Collaborer avec des influenceurs
Demander à quelqu’un qui est déjà populaire de porter une marque auprès de son auditoire est une stratégie de marketing qui gagne à être connue. Voir cet article du blogue de la Tranchée à ce sujet.
Un artiste qui veut vivre de son art doit faire quelque chose tous les jours pour développer sa notoriété. Il doit être patient, méthodique et persistant dans le temps. S’il veut se faire remarquer par les acteurs de l’industrie, il n’ira pas pleurer sur le bord du métro que personne ne sait reconnaître le génie de son art, mais il ira développer des relations avec les influenceurs du milieu.

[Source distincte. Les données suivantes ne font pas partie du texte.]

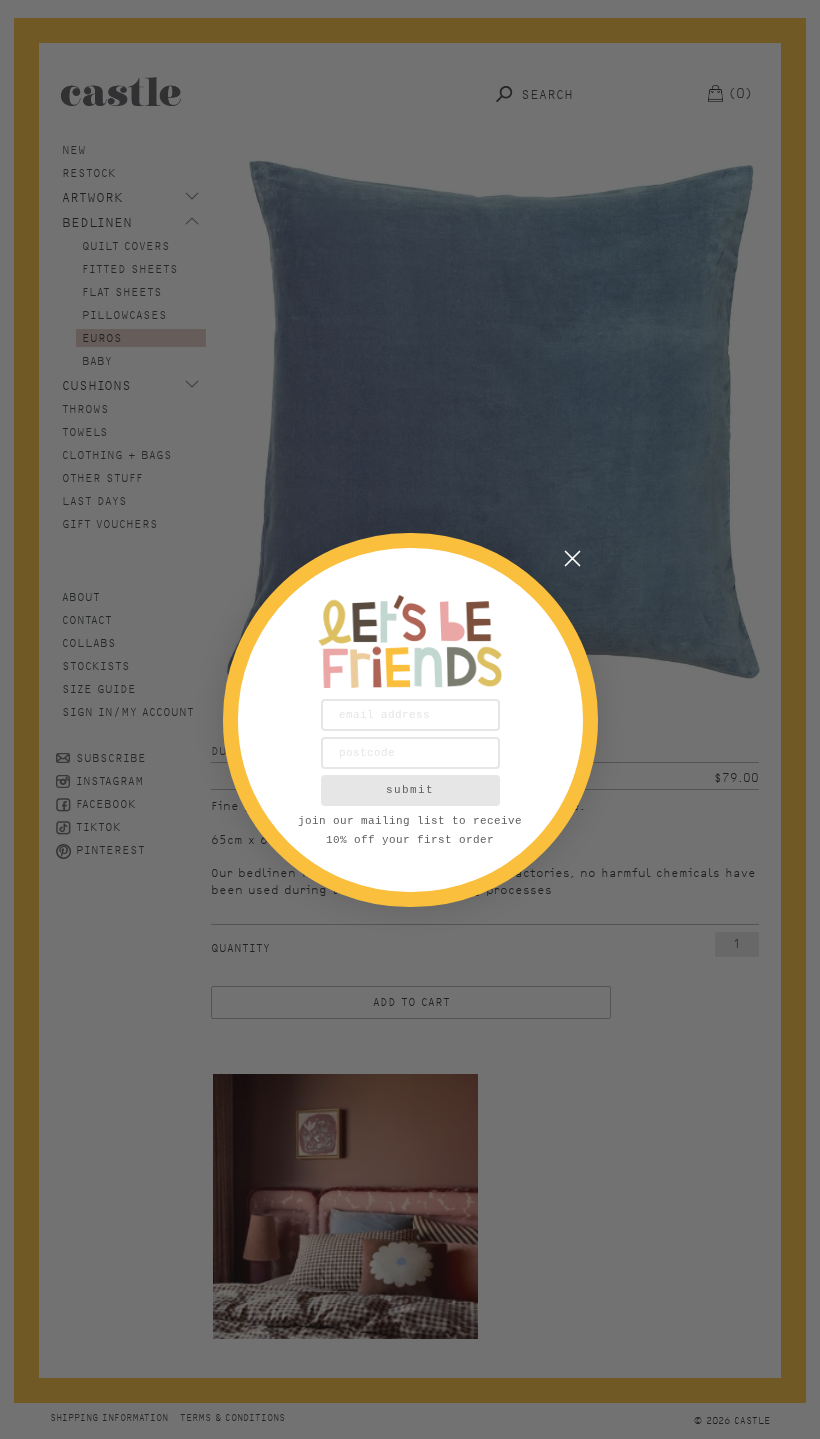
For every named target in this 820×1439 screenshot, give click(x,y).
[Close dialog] (572, 558)
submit (410, 790)
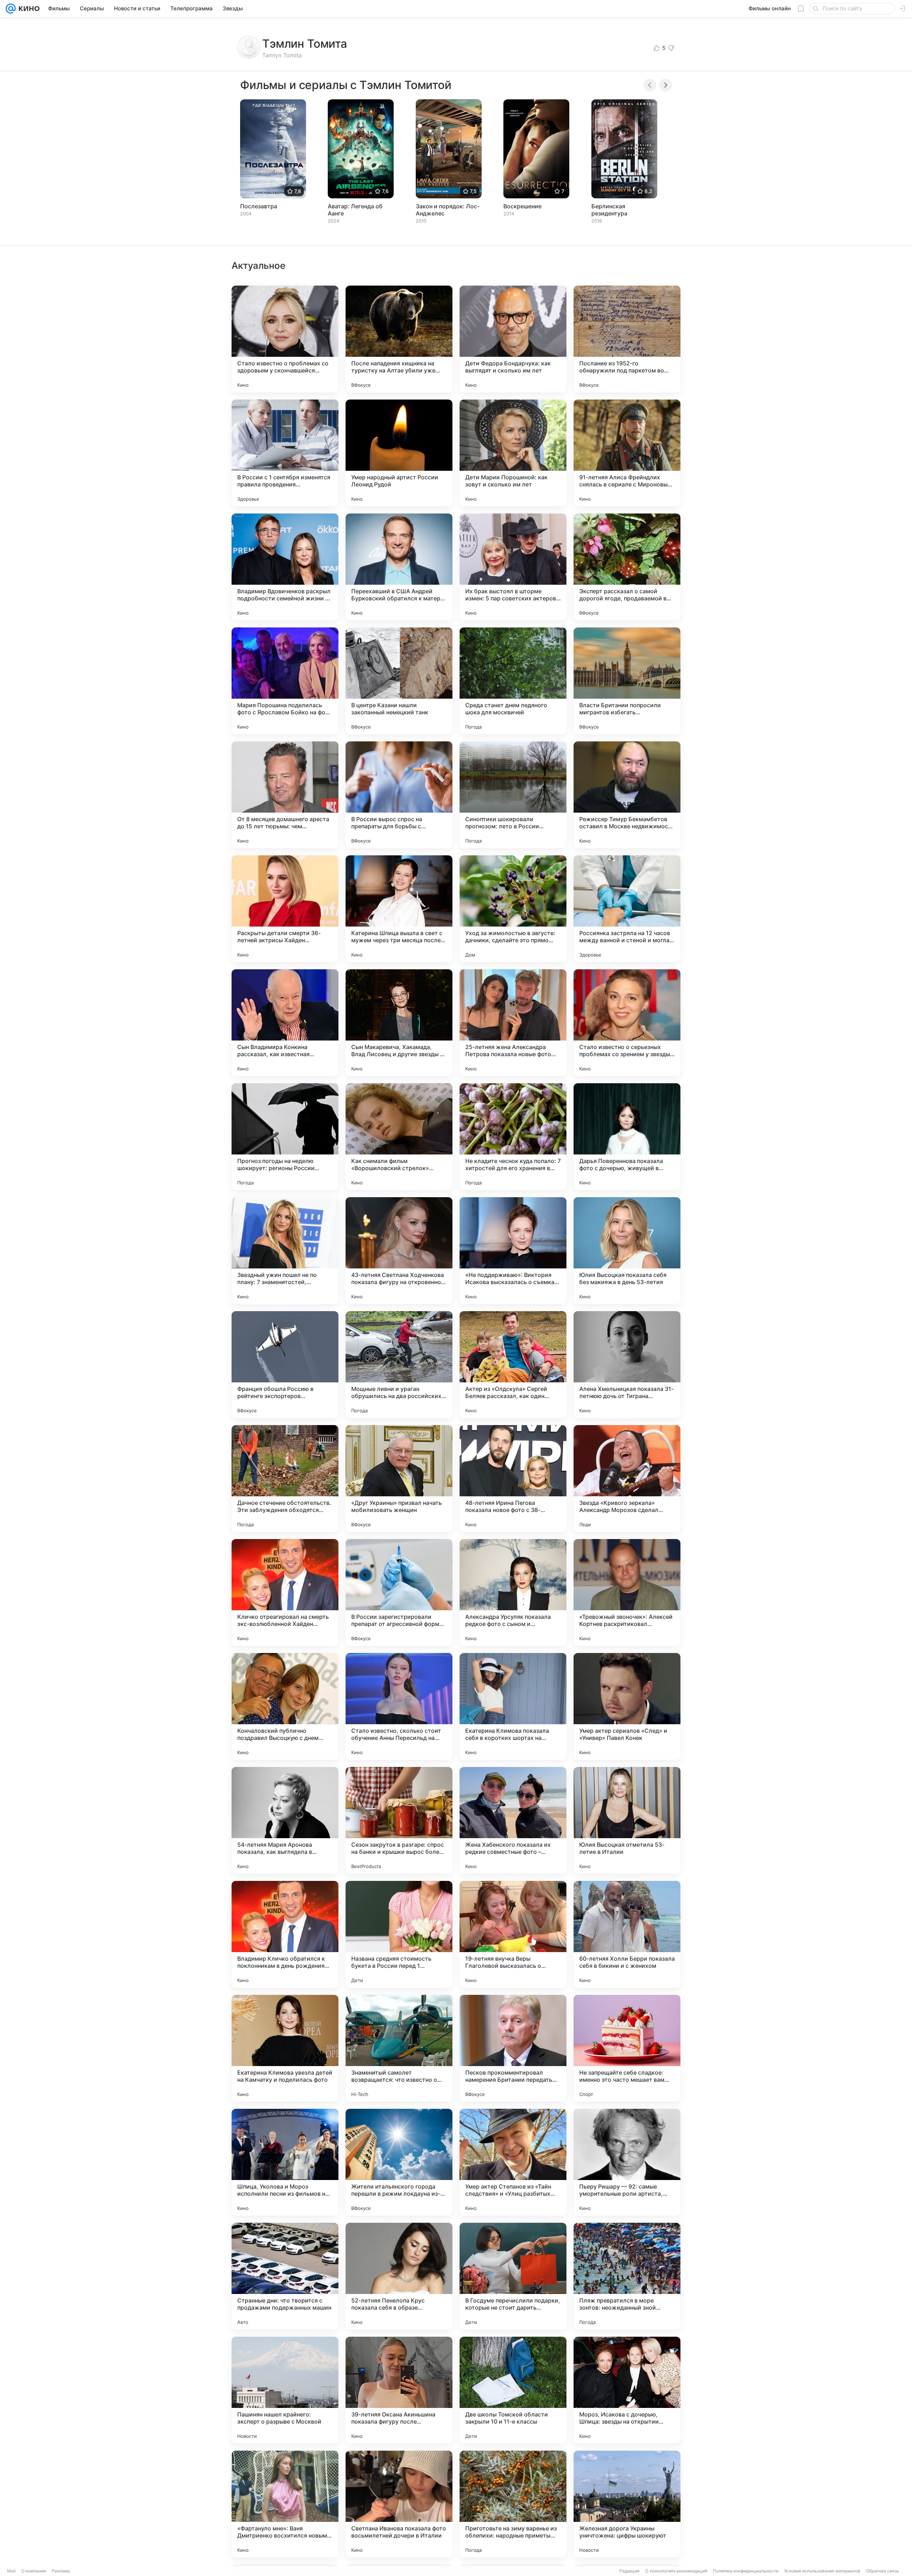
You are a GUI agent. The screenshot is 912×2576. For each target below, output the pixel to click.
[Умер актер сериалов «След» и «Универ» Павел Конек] (627, 1706)
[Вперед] (665, 85)
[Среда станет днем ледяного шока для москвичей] (513, 680)
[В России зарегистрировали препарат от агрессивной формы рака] (399, 1592)
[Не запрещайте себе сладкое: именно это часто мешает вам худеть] (627, 2048)
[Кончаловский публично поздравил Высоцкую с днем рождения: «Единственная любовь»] (285, 1706)
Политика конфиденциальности (745, 2571)
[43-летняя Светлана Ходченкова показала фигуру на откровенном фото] (399, 1250)
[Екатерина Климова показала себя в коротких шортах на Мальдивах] (513, 1706)
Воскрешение (522, 206)
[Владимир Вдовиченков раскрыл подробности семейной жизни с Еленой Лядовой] (285, 566)
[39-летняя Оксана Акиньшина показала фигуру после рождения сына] (399, 2390)
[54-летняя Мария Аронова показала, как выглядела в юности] (285, 1820)
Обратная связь (882, 2571)
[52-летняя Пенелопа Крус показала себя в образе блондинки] (399, 2276)
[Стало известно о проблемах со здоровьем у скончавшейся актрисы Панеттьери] (285, 339)
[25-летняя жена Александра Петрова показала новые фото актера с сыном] (513, 1022)
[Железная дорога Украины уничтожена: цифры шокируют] (627, 2504)
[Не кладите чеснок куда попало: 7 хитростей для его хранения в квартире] (513, 1136)
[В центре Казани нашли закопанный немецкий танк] (399, 680)
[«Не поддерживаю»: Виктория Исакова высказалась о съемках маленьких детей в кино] (513, 1250)
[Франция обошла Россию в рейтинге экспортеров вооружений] (285, 1364)
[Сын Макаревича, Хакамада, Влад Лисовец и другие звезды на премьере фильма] (399, 1022)
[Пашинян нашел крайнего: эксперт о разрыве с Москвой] (285, 2390)
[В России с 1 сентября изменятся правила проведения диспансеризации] (285, 453)
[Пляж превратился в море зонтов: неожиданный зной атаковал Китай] (627, 2276)
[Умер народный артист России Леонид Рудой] (399, 453)
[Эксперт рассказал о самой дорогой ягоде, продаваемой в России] (627, 566)
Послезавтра (258, 206)
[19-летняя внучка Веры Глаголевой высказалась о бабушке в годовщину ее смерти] (513, 1934)
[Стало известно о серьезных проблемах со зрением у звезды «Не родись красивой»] (627, 1022)
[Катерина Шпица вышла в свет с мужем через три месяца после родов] (399, 908)
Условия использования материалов (822, 2571)
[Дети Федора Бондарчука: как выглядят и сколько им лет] (513, 339)
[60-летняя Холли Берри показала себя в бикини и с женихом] (627, 1934)
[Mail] (11, 8)
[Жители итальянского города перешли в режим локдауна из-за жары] (399, 2162)
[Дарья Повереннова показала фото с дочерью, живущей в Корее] (627, 1136)
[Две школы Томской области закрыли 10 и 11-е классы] (513, 2390)
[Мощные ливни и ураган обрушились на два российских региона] (399, 1364)
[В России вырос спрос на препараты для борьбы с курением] (399, 794)
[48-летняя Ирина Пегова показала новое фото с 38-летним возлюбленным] (513, 1478)
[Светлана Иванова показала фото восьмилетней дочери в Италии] (399, 2504)
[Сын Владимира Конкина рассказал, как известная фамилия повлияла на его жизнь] (285, 1022)
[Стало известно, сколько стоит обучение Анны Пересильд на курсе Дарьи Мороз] (399, 1706)
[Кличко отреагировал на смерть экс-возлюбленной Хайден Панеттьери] (285, 1592)
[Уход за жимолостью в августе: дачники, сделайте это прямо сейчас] (513, 908)
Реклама (61, 2571)
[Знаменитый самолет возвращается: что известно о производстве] (399, 2048)
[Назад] (649, 85)
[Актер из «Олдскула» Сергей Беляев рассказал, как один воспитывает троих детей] (513, 1364)
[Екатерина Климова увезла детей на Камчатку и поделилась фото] (285, 2048)
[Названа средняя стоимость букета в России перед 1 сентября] (399, 1934)
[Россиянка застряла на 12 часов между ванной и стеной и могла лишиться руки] (627, 908)
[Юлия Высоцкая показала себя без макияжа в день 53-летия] (627, 1250)
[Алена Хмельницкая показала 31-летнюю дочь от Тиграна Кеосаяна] (627, 1364)
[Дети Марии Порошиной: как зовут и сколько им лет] (513, 453)
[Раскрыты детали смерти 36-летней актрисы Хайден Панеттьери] (285, 908)
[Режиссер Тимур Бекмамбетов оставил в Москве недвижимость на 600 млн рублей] (627, 794)
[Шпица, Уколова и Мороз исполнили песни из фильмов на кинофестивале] (285, 2162)
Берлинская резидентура (609, 210)
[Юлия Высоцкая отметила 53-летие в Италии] (627, 1820)
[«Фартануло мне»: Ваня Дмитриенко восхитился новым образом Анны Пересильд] (285, 2504)
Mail (11, 2571)
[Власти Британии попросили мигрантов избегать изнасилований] (627, 680)
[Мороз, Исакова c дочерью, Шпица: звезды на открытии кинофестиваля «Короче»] (627, 2390)
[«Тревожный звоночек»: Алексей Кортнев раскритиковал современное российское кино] (627, 1592)
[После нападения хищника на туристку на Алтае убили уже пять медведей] (399, 339)
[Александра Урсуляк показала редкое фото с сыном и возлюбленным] (513, 1592)
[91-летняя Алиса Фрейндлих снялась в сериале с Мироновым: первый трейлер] (627, 453)
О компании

Bien que tout cet article se concentre exclusivement sur le volet marketing de la carrière artistique, il ne faut pas oublier néanmoins que l’art doit rester de l’art. Une oeuvre ne doit pas être réalisée dans le but de faire de l’argent. La qualité de l’oeuvre dépend de l’expression du talent de l’artiste, et cette expression ne peut se matérialiser pleinement que lorsque l’artiste est guidé exclusivement par sa passion. Sans vouloir faire un mauvais jeu de mots, l’artiste devra donc faire attention pour ne pas s’emmêler les pinceaux...
Allez, hop! Au travail! Une carrière artistique vous attend!